Review ordered at Countess of Chester after rise in neonatal mortality

9th Feb 2017:

The review team looked at between 13 and 15 cases relating to unexpected or unexplained stillbirths and neonatal deaths.

The report was originally due to be completed by the end of August last year, but was delayed and finally published yesterday. [...]

“One of the recommendations included conducting a further thorough independent review of each neonatal death between January 2015 and 2016 to determine any factors which could have changed the outcomes.

“While this has now been completed as a matter of priority, it has led to the review taking longer than originally anticipated.

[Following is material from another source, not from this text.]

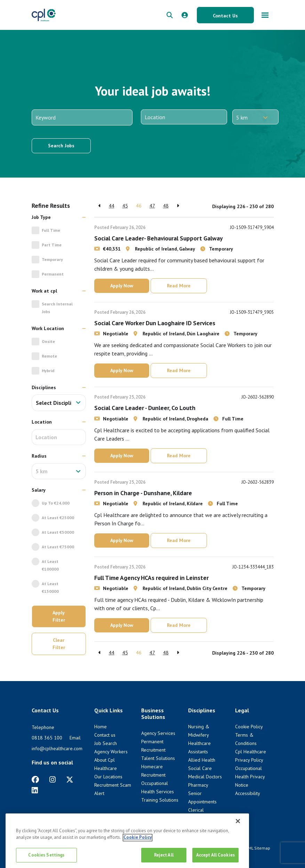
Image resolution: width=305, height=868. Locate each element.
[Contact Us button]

‘No single cause’ identified for rise in baby deaths at Countess of Chester Hospital

May 2017:

The hospital said it had contacted the police this month to help them rule out unnatural causes of death in its neonatal unit between June 2015 and June 2016. The force said it would examine the deaths of 15 babies and the collapses of six.

“Cheshire constabulary has launched an investigation, which will focus on the deaths of eight babies that occurred between that period where medical practitioners have expressed concern,” DCS Nigel Wenham said.

“In addition, the investigation will also conduct a review of a further seven baby deaths and six non-fatal collapses during the same period.”

Police investigating baby deaths at Countess of Chester hospital
 
...“One of the recommendations included conducting a further thorough independent review of each neonatal death between January 2015 and 2016 to determine any factors which could have changed the outcomes.

“While this has now been completed as a matter of priority, it has led to the review taking longer than originally anticipated.

‘No single cause’ identified for rise in baby deaths at Countess of Chester Hospital
RSBM

Thanks @Tortoise , they were the additional case reviews I was thinking of.